Les sages d’Israël font remarquer qu’une longue série de dirigeants de grandes puissances ont fait des promesses puis sont revenus sur leur parole vis‑à‑vis du peuple d’Israël. Pharaon en Égypte : au début il a accordé un grand honneur aux Enfants d’Israël, mais ensuite il s’est rétracté et a commencé à les persécuter. Cyrus, roi de Perse : il a décrété « Allez, et rebâtissez le Temple », mais après un certain temps il est revenu sur sa décision et a mis la construction en pause. Arthur Balfour : Lord Balfour personnellement ne ne s’est pas rétracté, mais l’Empire britannique s’est désisté de sa promesse à plusieurs reprises à travers les livres blancs. Harry Truman, le président des États‑Unis a d’abord soutenu la création de l’État, mais peu de temps après, la Maison‑Blanche a retiré son soutien et a tenté de freiner le processus.
Dans tous les cas se répète le même schéma : soutien initial, puis retrait. Donald Trump ne fait que poursuivre cette tradition. Pourquoi cela arrive‑t‑il ?
Le rabbin Yaakov Moshe Charlap zatsal souligne que ce processus n’est pas accidentel, mais inhérent à l’essence des choses. Il y a ici un mouvement profond qui se répète. Un mouvement qui se situe au‑delà de la basse politique. Le Saint, béni soit‑Il, Roi du monde, utilise ces dirigeants comme des outils pour pousser le peuple d’Israël à atteindre son indépendance.
Si les Enfants d’Israël étaient sortis d’Égypte sans que Pharaon se rétracte, la délivrance aurait été un processus égyptien dont nous n’aurions pas été pleinement acteurs. C’est pourquoi Pharaon se rétracte après que nous avons reçu le courage et la liberté. Suite à son retrait, nous prenons la liberté en nos propres mains.
Il en a été de même avec Cyrus. Il a commencé l’initiative de reconstruction du Temple et nous avons agi seulement par sa force. Après qu’il s’est retiré, nous avons rassemblé nos forces et bâti le Second Temple. Ce n’est personne d’autre qui l’a bâti pour nous. Ainsi aussi l’État d’Israël a vu le jour. Ils ont commencé puis se sont rétractés, nous avons pris courage et avons continué seuls, sans eux.
Le but du retrait des nations du monde au moment décisif est de contraindre le peuple juif à prendre les rênes, à lutter pour son indépendance, et à prendre lui‑même les décisions.
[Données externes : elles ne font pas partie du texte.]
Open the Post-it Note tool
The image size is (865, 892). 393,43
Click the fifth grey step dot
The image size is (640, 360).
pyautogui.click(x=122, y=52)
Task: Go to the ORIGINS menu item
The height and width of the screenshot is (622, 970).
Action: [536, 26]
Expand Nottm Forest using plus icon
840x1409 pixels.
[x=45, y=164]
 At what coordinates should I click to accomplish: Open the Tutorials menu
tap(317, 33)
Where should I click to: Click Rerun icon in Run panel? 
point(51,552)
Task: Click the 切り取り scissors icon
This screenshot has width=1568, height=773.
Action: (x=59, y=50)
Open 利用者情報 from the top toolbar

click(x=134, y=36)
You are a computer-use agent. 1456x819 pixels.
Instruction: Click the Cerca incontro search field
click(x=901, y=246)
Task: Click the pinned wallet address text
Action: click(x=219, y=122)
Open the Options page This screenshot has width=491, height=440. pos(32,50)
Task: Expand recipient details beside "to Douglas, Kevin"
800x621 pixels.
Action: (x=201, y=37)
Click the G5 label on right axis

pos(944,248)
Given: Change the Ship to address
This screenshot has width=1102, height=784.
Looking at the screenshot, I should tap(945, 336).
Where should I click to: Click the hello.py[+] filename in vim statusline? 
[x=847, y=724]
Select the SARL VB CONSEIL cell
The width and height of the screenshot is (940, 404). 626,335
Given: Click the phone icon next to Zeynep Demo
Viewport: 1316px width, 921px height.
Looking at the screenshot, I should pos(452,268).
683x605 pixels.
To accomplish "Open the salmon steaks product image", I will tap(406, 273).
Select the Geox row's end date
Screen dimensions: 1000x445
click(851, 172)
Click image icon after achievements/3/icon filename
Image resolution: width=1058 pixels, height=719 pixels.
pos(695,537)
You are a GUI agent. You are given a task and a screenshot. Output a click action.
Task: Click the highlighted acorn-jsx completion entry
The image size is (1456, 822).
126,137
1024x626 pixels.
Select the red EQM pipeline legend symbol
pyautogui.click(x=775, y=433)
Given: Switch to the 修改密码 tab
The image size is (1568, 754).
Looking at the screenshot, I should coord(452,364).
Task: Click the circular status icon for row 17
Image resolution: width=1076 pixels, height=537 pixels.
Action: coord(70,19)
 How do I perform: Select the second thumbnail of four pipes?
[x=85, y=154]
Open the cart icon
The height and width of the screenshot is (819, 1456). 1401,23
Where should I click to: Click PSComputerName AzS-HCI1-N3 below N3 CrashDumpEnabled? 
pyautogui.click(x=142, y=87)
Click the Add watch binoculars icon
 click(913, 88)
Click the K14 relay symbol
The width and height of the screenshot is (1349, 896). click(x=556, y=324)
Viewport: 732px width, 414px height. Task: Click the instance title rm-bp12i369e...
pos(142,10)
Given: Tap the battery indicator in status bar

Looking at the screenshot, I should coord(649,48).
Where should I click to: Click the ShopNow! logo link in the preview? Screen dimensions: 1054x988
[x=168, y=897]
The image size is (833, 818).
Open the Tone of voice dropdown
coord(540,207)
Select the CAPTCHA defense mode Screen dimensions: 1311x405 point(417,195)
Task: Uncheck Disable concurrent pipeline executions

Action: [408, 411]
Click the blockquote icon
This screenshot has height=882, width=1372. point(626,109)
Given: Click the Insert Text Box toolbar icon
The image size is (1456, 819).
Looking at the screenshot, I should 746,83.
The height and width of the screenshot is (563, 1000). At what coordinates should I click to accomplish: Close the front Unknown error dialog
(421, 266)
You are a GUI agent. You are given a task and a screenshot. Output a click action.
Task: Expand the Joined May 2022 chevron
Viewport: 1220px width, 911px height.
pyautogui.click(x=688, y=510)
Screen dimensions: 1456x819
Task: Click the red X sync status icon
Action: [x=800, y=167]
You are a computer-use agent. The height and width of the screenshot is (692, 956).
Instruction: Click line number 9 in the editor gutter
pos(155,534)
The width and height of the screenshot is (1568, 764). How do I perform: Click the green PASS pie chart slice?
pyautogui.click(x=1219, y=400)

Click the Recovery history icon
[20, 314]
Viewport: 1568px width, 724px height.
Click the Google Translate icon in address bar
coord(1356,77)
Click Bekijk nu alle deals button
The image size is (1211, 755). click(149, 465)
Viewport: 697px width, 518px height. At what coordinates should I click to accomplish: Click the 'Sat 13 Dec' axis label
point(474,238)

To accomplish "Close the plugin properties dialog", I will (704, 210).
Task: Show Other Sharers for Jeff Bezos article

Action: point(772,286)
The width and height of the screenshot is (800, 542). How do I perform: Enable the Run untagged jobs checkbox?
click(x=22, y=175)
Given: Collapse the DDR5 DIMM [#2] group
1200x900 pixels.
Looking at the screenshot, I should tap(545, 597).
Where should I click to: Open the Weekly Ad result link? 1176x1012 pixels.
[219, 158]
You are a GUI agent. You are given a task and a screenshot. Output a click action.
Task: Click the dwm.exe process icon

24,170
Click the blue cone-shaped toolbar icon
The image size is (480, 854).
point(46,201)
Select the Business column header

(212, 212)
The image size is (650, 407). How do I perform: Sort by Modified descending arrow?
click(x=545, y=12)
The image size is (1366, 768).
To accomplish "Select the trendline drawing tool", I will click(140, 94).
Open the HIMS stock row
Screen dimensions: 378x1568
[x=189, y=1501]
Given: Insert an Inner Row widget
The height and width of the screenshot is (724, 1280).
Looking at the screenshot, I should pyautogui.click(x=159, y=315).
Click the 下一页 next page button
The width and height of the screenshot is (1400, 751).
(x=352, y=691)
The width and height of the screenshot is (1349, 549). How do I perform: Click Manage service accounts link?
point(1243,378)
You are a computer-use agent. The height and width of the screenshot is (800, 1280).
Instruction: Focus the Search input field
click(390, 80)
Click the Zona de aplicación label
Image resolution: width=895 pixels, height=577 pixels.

C’est cela la véritable délivrance. Le commencement qui vient grâce aux nations est important parce qu’il les implique dans le processus et parce qu’ils nous donnent également le courage initial nécessaire. Mais la finalisation doit être faite par nous.
La conclusion est que cette compréhension correspond à un changement d’angle de de vue du consommateur des informations. Quand on regarder les choses de cette façon, on comprend qu’il y a Quelqu’un qui dirige le monde derrière le rideau, qu’il y a un Roi du monde. Quand on saisit ce principe, on n’a plus de craintes et on n’a plus peur. On surmonte les peurs qui ont conduit à la faute des explorateurs.
Il ne faut pas avoir peur des secousses provoquées par Trump. Il faut se souvenir que toute l’histoire nous enseigne que « Il a dit et ce fut ; l’Éternel a frustré les desseins des nations ». Ce ne sont pas que des mots ; c’est une description précise de la réalité de notre vie, ici, aujourd’hui, dans l’État d’Israël.
Vu sous cet angle, on comprend que le retrait de Trump de ses accords avec Israël est un appel au réveil pour nous inciter à prendre la responsabilité de notre propre délivrance et de la délivrance du monde.